Y.W. conceived the project. Y.W., N.N., M.H.T., B.S.N. and L.V. designed the experiments and analysis. S.W.L. and J.X.W. performed the experiments with help from P.K. J.G.A.A. and Y.S. performed the computational analysis with help from C.L. and E.P.K. Y.W. organized and wrote the paper with J.G.A.A., S.W.L. and all other authors.

Corresponding authors

Correspondence to Niranjan Nagarajan or Yue Wan.

Ethics declarations

Competing interests

The authors declare no competing interests.

Additional information

Publisher’s note Springer Nature remains neutral with regard to jurisdictional claims in published maps and institutional affiliations.

Extended data

Extended Data Fig. 1 Chemical structures of RNA structure probing compounds, associated reaction products, mapped length and statistics of error rates.

a, Chemical structures of RNA structure probing compounds. Side chains for the carbodiimide of CMCT are highlighted and abbreviated as R’ and R’ for part (b). b, RNA nucleotide triphosphates with chemical adducts formed from reaction with structure probing compounds. Adducts are highlighted in green. c, Median lengths of mapped nanopore reads for unmodified and modified Tetrahymena RNA with different structure probing compounds. d, e, f, Boxplots showing the frequency of mismatch (d), deletion (e) and insertion (f) rates for different structure probing chemicals on Tetrahymena RNA, as compared to unmodified RNA. P-values were calculated using the two-sided Wilcoxon Rank Sum test. h–j, Boxplots showing the AUC-ROC performance of mismapping (h), deletion (i) and insertion (j) rates for the different compounds on the Tetrahymena RNA secondary structure. P-values were calculated using two-sided Wilcoxon rank-sum test. c-j, 6962-42107 reads from different libraries were used for comparisons (Supplementary Table 1). The middle, lower and upper boundary lines in the boxplot correspond to median, first and third quartiles. The upper whisker extends to the largest value no further than 1.5 × IQR from the hinge (where IQR is the inter-quartile range) and the lower whisker extends to the smallest value at most 1.5 × IQR of the hinge.

Source data

Extended Data Fig. 2 Distribution of mismatches, insertions, deletions along Tetrahymena RNA sequence.

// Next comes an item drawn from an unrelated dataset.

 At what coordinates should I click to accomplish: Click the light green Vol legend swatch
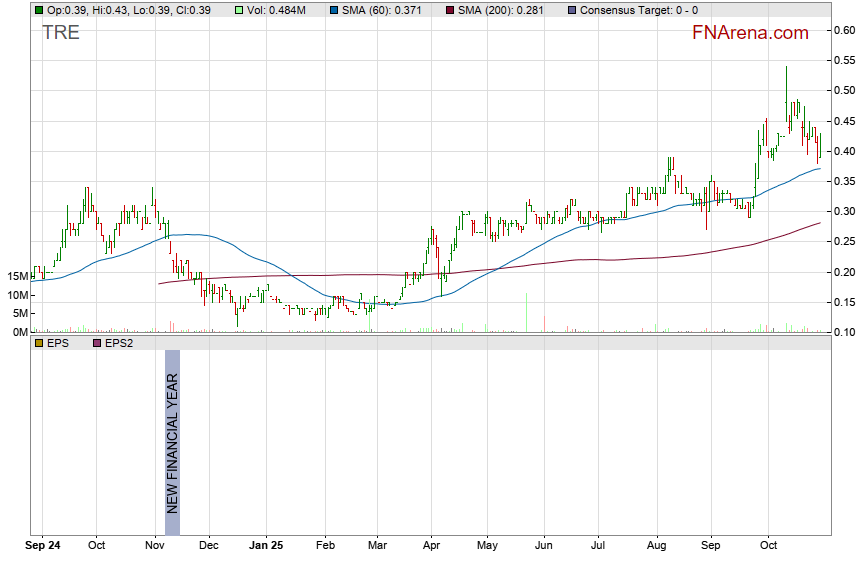tap(240, 10)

Line plots of normalized number of mismatches (a), deletions (b) and insertions (c) caused by the different compounds and unmodified, along the length of the Tetrahymena RNA sequence. The red bars on top of the plots indicate the location of single-stranded bases in the secondary structure.

Extended Data Fig. 3 Error characterization of the modifications along the secondary structure of the Tetrahymena RNA.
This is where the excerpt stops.